Mariana decide deixar o apartamento onde viveu por mais de uma década com o agora ex-marido Henrique e com a filha adolescente Natália. Natália contraria a mãe e decide permanecer em casa com o pai. Juntos, pai e filha aprendem a lidar melhor um com o outro.
Representação do cuiabano no cinema
O curta apresenta já de início duas relações familiares contrastantes entre pais e filha. Existe uma dificuldade comunicativa por parte da mãe com a jovem Natália, enquanto com o pai, ela mostra ter uma afinidade maior. A partir da imersão na realidade desse núcleo familiar, percebe-se um conflito entre as figuras parentais pela existência de uma outra parte nessa relação pré-estabelecida, é possível deduzir, então, o fim da união entre eles e a constituição de outro relacionamento por parte da figura materna.
Enquanto busca-se compreender como cada membro lida com a transformação dessa
estrutura social, é notório as referências à cidade de Cuiabá, apresentando aspectos de familiaridade regional, desde a cena inicial com o ilustre ônibus amarelinho, até a menção de um comércio de rua - “Tobias” -, provavelmente, conhecido pelo bairro. Elementos narrativos que aproximam o espectador cuiabano da história contada, não somente pela realidade familiar, mas ainda, por se ver atravessando aqueles mesmos bairros, e encontrando conforto ao perceber que reconhece as construções retratadas por Juliana e Diego.
O laço entre pai e filha é exposto como uma relação tão afetuosa fundada na cena em que o provedor pede para dormir na mesma cama que a adolescente. Para indivíduos inseridos em outras culturas, isso pode ser chocante, por ultrapassar os limites entre uma relação considerada “correta” entre esses níveis familiares. Todavia, por meio do conceito de “Homem cordial” de Sérgio Buarque de Holanda, verifica-se que o brasileiro prioriza laços emotivos, agindo com o coração, portanto, uma atitude tachada como errada em outros países, torna-se comum entre pais e filhos no Brasil.
Ainda sobre a dinâmica entre Henrique e Natália, esta é visualizada possuindo uma interação aberta e confortável, em oposição à relutância que a filha tem em aceitar as mudanças por parte da mãe. Esse comportamento pode ser explicado pelo sociólogo Émile Durkheim, que escreve sobre as três características dos fatos sociais: coercitivos, anteriores e gerais, fazendo com que os dois primeiros sejam verdade para Natália. Coercitivos no sentido de que exercem um poder ordenador sobre grupos sociais, e anteriores pois o indivíduo é inserido nele ao nascer. Ambos, ao serem colocados sob uma perspectiva familiar, se portam como aspectos dos quais a jovem era naturalizada. A estrutura “família” foi a mesma para Natália por grandes fases de sua vida, ela permaneceu inalterada durante vários processos de modelação do ser social, por isso, a transformação dessa realidade foi conturbada e resistente por parte da filha, somado à sensação de ter sido enganada- acentuado por estar na adolescência-, por não saber o que acontecia entre seus pais.

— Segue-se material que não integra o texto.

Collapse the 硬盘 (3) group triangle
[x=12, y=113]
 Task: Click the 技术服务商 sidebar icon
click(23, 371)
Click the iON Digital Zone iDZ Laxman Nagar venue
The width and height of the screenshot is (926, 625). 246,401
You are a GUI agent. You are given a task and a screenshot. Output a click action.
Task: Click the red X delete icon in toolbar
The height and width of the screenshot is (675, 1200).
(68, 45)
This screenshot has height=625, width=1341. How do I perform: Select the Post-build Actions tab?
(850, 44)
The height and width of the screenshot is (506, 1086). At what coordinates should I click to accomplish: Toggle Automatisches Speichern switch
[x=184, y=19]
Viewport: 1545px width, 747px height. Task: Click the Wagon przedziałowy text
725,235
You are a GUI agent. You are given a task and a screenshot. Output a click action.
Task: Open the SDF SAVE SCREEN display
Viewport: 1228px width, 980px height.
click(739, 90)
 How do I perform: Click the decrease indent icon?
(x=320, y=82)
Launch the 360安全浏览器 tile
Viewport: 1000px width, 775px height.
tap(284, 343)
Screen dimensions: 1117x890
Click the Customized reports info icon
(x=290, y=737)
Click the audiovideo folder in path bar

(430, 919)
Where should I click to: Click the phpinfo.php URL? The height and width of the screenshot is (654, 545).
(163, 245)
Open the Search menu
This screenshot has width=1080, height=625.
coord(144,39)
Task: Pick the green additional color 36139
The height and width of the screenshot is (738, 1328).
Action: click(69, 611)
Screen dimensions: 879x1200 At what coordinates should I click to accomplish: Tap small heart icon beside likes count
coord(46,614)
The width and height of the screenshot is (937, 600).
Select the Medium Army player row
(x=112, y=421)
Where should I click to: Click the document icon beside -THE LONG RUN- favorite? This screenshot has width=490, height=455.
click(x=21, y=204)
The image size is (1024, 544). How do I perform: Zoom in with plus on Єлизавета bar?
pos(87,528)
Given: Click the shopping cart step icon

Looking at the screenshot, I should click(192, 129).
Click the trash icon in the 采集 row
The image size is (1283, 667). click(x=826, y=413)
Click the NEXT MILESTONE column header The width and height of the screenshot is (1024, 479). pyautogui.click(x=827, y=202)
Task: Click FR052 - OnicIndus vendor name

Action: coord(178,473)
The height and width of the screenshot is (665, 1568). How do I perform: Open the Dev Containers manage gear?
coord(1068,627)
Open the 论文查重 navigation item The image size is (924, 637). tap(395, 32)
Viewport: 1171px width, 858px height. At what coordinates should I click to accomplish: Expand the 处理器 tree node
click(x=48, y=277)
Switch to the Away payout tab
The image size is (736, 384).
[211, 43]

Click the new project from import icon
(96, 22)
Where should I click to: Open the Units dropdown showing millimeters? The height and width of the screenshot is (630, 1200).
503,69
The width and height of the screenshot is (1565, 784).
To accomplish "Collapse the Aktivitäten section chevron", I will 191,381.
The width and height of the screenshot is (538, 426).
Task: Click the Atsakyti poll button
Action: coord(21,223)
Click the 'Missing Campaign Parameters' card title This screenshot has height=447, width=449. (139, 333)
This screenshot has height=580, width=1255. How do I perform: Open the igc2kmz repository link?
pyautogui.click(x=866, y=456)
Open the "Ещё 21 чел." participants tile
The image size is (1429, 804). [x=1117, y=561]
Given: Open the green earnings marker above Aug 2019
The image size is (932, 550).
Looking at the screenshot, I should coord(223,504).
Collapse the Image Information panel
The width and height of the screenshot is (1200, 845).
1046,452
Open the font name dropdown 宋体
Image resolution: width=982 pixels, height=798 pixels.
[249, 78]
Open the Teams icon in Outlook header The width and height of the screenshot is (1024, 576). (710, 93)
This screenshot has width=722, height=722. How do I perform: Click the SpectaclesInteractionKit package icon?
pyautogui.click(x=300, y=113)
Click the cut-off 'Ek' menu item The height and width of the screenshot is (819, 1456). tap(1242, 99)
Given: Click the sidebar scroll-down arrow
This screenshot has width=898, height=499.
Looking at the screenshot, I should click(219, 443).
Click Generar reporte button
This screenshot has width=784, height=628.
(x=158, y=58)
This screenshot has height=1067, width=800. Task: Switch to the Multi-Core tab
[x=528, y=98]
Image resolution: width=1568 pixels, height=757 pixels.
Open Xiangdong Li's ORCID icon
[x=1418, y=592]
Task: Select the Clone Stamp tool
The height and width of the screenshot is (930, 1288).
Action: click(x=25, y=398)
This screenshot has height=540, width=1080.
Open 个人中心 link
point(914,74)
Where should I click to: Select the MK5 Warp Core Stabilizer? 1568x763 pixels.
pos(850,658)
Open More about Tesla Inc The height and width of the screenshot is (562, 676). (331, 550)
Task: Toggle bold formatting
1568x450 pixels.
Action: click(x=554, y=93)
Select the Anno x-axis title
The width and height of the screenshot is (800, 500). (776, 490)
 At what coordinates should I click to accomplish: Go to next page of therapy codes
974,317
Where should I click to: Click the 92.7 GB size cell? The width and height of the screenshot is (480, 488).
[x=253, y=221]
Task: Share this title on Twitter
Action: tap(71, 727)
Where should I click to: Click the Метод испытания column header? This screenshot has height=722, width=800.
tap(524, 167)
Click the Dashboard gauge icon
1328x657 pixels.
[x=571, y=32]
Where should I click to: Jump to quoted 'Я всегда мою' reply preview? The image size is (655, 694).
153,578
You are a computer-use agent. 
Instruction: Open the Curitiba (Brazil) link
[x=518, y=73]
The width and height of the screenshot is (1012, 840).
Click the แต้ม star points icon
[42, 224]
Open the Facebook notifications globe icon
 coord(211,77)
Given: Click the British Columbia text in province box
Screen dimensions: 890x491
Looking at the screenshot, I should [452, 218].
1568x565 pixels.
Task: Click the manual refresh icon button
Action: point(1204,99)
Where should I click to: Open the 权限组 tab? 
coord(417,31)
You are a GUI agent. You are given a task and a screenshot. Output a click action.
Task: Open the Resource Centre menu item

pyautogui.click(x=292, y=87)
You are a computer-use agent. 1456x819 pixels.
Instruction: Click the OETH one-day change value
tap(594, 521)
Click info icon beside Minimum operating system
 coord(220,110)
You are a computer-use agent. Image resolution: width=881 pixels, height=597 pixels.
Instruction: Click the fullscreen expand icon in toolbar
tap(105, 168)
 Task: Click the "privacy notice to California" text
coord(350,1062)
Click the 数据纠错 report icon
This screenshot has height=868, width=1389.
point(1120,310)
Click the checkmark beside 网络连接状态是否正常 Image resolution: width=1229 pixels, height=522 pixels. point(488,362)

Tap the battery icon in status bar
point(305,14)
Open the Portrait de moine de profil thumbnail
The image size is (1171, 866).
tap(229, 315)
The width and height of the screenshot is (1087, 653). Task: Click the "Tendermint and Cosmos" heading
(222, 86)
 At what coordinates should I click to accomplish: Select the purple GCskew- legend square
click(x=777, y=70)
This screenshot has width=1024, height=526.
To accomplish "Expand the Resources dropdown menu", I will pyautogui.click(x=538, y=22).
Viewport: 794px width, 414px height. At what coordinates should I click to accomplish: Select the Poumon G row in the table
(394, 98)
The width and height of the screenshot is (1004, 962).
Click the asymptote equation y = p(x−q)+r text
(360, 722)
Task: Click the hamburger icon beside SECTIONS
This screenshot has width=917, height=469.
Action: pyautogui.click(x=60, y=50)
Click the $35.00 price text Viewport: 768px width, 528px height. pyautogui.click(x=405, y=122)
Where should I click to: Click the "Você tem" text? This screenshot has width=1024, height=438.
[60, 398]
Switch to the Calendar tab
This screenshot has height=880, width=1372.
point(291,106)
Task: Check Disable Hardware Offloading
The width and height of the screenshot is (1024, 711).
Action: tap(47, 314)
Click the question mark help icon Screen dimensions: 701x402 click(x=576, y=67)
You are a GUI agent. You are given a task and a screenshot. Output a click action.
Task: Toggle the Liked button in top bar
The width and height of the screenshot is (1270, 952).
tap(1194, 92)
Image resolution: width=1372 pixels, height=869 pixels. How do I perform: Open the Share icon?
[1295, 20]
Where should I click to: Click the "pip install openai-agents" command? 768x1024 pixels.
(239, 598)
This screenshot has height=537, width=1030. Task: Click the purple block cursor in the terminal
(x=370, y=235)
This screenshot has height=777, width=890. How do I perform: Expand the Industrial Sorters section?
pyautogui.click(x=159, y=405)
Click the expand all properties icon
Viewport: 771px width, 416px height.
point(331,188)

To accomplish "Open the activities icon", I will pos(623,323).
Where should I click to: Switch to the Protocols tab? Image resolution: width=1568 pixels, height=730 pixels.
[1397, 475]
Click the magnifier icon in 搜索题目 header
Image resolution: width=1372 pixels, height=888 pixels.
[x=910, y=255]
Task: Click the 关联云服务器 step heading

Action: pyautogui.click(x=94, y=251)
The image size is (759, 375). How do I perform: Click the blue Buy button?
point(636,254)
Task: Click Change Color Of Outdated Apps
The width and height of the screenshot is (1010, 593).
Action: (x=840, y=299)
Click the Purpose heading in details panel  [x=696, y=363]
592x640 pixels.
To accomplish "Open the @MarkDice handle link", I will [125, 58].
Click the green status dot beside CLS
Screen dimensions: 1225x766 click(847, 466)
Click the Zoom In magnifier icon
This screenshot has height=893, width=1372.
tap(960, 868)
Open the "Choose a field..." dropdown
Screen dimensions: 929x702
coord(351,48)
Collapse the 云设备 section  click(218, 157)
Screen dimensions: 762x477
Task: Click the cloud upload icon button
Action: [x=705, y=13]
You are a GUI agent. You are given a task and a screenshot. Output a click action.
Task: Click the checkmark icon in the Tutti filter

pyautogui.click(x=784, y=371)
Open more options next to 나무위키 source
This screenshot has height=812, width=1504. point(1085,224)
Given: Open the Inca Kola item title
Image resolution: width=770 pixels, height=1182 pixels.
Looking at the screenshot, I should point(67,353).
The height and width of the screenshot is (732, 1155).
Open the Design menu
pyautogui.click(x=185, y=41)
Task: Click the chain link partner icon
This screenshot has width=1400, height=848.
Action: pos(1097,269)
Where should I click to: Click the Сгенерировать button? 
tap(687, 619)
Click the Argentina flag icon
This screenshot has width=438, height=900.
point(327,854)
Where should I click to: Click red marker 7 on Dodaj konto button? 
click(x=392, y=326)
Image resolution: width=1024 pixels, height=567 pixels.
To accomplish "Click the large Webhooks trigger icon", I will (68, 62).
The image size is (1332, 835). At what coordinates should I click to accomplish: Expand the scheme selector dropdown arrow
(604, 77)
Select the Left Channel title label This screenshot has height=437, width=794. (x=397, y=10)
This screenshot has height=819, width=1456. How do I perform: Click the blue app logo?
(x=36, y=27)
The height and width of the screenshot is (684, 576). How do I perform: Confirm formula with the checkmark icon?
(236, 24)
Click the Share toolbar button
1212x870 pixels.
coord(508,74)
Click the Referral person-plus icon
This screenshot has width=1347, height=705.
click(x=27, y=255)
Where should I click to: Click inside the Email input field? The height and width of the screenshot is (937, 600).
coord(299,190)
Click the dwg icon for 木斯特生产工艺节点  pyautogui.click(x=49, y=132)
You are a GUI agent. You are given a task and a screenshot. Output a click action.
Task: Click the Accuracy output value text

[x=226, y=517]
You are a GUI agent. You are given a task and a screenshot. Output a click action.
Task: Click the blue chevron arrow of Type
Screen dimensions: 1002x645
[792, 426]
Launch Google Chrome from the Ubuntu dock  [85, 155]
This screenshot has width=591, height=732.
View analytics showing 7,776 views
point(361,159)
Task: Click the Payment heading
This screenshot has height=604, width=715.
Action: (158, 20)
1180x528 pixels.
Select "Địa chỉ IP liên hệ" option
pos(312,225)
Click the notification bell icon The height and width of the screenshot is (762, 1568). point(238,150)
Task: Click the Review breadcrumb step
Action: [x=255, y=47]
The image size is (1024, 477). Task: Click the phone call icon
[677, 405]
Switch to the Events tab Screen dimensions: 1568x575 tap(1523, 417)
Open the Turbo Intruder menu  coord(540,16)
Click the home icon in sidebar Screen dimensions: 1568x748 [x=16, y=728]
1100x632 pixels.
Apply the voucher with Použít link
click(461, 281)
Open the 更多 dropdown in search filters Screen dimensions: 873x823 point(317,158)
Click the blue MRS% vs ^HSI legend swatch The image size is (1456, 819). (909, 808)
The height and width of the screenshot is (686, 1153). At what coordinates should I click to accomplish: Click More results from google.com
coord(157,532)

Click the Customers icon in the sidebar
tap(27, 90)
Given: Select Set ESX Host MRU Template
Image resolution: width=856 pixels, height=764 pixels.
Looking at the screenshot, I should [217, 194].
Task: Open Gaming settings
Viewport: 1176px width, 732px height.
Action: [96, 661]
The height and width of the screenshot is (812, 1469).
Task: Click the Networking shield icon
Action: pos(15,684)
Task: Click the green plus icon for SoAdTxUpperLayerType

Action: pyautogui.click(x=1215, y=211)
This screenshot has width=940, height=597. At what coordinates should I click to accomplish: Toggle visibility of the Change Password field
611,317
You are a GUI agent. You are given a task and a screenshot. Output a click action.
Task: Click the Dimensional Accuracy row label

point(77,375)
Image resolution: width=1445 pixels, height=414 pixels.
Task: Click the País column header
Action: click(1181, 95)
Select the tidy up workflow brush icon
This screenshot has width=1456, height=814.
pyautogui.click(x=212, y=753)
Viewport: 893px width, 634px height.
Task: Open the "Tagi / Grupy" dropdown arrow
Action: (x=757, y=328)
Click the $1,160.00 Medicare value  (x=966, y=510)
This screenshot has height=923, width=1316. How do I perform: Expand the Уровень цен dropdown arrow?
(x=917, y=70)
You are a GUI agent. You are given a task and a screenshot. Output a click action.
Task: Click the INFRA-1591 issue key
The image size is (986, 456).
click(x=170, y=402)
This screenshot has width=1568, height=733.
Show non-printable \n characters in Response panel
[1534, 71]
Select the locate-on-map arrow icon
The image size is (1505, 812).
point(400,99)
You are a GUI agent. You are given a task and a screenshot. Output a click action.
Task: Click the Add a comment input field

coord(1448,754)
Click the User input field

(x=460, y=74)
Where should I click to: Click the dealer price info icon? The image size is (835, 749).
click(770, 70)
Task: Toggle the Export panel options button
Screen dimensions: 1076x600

Em um momento de confidências entre pai e filha, é feito uma piada de como os dois e a união da Mariana e, sua parceira, Bia, retrata a “família tradicional brasileira”, e mesmo em tom irônico, essa frase se mostra verdade, por mais que haja a tentativa do conservadorismo no Brasil de apagar essas faces familiares, não de acordo com os “valores cristãos”. Antecipando, de certa forma, debates recentes em vista da ameaça aos direitos sociais de grupos que, segundo o discurso vigente, não se encaixam na “família tradicional” inventada por eles.
Em um dado momento, Henrique declama o poema de Fabrício Corsaletti, “O que eu quero de você”, e este retrata muito bem a solidão que o protagonista parece vivenciar, ao mesmo tempo que ele não busca o que perdeu, se conformando com a separação e a nova vida da antiga parceira. Em ambas as expressões de arte, existe a aceitação da dor, e se encontram também no “depois que o amor acabar/ do outro lado da dor”.
Aquele disco da Gal força um encontro entre as personagens conflitantes através do acidente da jovem. Sendo o nome da narrativa, o ponto de partida para uma tentativa de conciliação entre as partes, ou o que ao menos a direção nos leva a entender, assim como 2 e 2 são 5- mostrando que não será fácil, mas é possível seguir um caminho de união, através da maior aceitação por parte de Natália, e da experimentação de Henrique.
É um excelente curta, com uma ótima direção, explorando o plano sequência, planos médios e close-ups quando necessários de maneira harmoniosa e coesa. Ele se encerra da mesma forma que começou, com Henrique voltando menos sozinho para casa.